— Да, носили, — подтвердил Валицкий, — и я тоже. И Борута. Восторгаться, собственно, нечем. В таких делах не должно быть ни особого пафоса, ни излишней горечи.

— Я, — шепнул Рашеньский, — вот уже несколько дней переполнен пафосом, будто бы наелся вдоволь меду. В Тоцком вручали медальончики с польским гербом, и люди плакали…

— Может, и правильно, что плакали.

— В Бузулуке женщины декламировали свои стихи, посвященные генералу: «Ты всегда с нами». Все были растроганы до слез, даже Андерс прослезился.

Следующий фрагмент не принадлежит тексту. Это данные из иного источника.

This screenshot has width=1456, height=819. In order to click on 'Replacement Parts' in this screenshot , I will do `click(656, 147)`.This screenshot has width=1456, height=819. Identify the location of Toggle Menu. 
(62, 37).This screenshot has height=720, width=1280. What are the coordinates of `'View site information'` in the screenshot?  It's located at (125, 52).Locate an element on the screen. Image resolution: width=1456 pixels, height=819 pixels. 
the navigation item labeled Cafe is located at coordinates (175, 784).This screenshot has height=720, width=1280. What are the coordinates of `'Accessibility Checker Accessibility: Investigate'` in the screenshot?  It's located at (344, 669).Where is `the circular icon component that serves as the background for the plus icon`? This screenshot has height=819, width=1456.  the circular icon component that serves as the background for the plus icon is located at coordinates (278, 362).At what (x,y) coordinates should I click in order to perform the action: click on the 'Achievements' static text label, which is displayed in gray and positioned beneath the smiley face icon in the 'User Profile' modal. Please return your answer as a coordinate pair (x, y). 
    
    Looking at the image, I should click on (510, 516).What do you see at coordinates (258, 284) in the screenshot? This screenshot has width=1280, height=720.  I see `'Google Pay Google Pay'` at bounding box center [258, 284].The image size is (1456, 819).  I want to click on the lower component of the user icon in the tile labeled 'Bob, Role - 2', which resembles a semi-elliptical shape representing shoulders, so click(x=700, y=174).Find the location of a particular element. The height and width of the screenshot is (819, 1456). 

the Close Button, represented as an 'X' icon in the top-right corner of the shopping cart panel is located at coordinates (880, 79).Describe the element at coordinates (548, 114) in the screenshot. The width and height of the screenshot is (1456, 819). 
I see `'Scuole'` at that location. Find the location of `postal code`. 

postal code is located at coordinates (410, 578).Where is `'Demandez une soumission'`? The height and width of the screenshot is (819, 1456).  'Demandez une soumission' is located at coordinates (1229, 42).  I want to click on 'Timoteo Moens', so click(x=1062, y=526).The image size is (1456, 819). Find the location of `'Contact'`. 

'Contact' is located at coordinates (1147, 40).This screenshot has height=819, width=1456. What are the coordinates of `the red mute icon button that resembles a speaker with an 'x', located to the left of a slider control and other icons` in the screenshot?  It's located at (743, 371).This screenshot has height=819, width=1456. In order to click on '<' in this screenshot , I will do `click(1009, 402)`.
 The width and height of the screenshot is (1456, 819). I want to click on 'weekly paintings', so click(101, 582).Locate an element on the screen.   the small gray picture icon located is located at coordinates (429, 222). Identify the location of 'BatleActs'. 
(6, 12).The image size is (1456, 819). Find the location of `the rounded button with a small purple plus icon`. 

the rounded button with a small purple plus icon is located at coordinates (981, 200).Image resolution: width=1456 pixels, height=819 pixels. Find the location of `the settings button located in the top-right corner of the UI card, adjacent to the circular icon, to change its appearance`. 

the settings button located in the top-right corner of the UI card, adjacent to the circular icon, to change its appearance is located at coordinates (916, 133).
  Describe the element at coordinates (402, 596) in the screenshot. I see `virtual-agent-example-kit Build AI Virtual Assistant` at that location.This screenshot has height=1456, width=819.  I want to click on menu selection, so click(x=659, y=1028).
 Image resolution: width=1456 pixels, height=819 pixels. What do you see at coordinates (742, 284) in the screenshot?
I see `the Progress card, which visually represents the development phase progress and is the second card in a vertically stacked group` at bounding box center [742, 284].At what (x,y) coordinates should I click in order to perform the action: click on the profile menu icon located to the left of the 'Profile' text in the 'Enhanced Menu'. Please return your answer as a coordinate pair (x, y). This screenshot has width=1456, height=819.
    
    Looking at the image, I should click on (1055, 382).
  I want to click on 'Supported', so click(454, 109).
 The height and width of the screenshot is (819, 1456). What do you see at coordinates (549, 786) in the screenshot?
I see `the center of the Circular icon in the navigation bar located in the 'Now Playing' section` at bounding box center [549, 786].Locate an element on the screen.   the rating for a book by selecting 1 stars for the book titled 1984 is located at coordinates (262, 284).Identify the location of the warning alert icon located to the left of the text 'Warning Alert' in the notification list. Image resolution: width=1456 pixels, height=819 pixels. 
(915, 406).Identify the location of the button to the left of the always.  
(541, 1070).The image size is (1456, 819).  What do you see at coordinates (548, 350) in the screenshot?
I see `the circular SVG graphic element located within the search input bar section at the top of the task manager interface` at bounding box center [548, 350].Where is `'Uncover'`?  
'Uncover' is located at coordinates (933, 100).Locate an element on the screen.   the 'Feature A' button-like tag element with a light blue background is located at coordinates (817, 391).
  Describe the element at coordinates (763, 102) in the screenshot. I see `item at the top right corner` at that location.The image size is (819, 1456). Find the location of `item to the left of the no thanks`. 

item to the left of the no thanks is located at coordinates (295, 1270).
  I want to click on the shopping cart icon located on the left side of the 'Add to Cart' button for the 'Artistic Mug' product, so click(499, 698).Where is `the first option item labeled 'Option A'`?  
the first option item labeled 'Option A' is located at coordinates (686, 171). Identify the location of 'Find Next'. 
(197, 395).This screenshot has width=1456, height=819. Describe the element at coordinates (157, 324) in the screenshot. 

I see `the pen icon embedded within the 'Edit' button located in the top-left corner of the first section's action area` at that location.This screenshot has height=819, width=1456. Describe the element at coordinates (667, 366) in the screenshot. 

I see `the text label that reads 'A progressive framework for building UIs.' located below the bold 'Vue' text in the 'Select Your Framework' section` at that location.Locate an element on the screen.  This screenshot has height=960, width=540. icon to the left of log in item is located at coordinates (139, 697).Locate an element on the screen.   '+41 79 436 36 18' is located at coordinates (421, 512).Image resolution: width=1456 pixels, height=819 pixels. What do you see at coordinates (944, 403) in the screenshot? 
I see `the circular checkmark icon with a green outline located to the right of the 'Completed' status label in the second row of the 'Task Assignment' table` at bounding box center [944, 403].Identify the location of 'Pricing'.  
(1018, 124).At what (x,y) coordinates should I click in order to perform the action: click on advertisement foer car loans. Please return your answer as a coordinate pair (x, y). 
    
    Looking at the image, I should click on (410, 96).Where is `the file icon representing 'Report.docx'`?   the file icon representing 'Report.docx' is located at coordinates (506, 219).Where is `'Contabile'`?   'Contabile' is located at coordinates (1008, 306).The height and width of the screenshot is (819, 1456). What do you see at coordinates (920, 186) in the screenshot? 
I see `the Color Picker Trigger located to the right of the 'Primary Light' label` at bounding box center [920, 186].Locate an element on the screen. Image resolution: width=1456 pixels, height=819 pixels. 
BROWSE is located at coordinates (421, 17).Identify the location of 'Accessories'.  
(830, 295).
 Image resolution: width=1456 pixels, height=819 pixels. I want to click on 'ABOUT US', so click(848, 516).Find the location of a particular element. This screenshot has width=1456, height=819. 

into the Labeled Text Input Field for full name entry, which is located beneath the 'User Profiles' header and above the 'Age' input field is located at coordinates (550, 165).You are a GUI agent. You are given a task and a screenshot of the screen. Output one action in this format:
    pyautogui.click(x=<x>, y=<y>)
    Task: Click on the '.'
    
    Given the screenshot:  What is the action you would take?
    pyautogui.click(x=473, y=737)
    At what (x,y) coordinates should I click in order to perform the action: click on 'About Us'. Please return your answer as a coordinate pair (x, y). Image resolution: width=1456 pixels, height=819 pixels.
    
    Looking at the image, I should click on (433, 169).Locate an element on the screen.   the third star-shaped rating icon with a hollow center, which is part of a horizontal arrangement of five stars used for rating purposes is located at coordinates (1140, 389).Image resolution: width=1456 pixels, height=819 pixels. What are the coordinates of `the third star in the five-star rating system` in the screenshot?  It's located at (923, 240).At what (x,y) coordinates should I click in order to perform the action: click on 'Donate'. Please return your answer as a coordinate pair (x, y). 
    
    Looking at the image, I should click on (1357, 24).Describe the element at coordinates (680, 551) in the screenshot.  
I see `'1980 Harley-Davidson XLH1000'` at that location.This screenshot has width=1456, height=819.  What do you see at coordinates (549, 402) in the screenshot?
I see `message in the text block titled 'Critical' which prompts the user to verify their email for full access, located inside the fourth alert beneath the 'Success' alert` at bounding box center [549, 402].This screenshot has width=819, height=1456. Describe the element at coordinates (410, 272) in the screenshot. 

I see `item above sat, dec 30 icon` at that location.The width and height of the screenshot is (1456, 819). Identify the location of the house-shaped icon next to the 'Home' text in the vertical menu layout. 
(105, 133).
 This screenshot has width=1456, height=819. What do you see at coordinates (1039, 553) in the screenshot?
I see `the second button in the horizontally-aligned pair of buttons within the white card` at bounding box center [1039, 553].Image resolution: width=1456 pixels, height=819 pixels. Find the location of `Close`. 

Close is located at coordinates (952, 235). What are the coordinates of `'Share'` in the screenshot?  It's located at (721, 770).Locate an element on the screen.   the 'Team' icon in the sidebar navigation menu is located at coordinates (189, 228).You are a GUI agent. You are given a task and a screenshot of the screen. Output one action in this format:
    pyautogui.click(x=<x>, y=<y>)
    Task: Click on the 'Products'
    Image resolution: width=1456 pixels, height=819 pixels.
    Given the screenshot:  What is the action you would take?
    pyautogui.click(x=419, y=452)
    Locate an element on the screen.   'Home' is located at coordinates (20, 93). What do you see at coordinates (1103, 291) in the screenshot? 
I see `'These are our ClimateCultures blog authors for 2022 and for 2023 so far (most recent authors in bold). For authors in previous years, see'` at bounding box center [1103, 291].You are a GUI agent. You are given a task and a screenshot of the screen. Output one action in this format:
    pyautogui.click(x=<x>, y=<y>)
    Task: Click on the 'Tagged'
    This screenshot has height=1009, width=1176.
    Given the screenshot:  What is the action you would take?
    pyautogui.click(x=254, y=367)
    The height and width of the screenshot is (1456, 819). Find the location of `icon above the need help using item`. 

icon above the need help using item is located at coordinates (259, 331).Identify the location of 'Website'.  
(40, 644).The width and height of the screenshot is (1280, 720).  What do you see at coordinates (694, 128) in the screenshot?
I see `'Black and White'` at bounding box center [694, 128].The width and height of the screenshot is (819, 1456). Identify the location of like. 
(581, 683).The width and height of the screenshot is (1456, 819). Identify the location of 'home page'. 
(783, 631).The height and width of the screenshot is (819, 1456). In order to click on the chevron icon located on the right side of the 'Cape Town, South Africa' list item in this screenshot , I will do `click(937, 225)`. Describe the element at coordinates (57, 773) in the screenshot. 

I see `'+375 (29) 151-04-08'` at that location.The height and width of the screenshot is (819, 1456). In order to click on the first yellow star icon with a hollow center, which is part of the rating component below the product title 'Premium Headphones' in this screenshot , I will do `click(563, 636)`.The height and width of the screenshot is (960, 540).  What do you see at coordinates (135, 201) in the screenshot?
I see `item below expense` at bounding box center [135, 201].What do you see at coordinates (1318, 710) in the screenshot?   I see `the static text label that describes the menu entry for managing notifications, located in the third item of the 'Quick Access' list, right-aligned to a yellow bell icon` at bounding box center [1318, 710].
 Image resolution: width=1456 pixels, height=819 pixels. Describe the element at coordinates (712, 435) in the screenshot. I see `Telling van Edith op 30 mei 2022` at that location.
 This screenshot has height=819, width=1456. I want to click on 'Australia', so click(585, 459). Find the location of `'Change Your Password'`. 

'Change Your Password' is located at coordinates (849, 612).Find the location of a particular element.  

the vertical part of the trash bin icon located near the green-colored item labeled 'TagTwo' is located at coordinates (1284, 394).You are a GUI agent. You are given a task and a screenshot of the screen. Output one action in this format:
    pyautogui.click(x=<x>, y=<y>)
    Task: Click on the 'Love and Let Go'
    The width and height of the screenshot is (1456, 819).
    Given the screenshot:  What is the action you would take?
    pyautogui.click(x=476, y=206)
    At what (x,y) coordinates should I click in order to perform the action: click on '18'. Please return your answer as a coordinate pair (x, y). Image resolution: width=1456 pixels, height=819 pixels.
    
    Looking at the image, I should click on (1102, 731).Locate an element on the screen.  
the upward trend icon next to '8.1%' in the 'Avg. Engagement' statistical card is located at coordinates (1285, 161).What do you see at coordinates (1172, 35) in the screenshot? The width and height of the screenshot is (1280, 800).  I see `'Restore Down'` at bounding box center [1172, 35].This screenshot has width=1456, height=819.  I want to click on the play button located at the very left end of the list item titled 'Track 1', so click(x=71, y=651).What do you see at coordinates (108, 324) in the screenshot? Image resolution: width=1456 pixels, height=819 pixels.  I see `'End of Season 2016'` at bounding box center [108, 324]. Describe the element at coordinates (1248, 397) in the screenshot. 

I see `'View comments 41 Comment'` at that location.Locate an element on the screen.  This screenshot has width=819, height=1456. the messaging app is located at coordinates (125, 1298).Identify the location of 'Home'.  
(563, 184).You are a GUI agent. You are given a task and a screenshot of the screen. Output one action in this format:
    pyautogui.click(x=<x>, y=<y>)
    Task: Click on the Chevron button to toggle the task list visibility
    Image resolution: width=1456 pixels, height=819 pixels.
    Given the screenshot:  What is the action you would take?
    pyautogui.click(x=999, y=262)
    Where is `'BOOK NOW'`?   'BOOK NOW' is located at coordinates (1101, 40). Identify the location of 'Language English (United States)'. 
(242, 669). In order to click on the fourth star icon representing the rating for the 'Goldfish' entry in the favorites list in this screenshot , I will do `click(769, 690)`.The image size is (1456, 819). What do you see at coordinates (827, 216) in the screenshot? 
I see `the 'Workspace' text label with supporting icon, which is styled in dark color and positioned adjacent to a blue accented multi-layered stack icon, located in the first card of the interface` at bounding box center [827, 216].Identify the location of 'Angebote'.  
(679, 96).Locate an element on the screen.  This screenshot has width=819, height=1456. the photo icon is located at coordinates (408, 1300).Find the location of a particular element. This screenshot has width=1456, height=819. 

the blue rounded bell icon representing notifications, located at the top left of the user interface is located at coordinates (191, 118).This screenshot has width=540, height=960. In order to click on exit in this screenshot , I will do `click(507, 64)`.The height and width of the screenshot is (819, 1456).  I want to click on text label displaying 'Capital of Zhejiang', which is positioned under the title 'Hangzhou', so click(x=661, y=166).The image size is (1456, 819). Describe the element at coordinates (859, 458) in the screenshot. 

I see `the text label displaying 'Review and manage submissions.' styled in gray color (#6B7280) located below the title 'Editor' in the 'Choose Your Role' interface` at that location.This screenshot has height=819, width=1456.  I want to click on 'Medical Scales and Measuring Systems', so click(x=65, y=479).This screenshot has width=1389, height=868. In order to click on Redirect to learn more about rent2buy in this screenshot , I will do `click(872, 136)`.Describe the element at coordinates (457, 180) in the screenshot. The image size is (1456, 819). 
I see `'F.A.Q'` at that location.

— А что в этом удивительного?

— А я и не удивляюсь, полковник. Только мне все время хочется докопаться до подоплеки этого пафоса.

— А докапываться не надо.

— Те двое новобранцев, которых расстреляли в Бузулуке за кражу консервов со склада, тоже умирали патетически. А вокруг Россия: снег, голод, эшелоны с ранеными, очереди за хлебом в Куйбышеве. И слышишь: «Следующего удара не выдержат», «Надо перебираться поближе к югу, к границе». Прочитали два моих репортажа из России и теперь смотрят на меня как на врага.

Валицкий молчал.

— Смотрят, — продолжал Рашеньский, — как на видена [20], пилсудчика или коммуниста. А ведь происходят действительно великие дела, только пафос величия бывает, по-видимому, иным… Что на самом деле думает Сикорский? Ты же его знаешь, полковник.

— Знал, — сказал Валицкий. — А ты, — добавил, — не чуди, пиши спокойнее, что будет — то будет, а армия все-таки есть.

— «Мы вступили в эпоху свершившихся фактов, от которых зависит наше будущее» — так сказал Сикорский, выступая в офицерском клубе.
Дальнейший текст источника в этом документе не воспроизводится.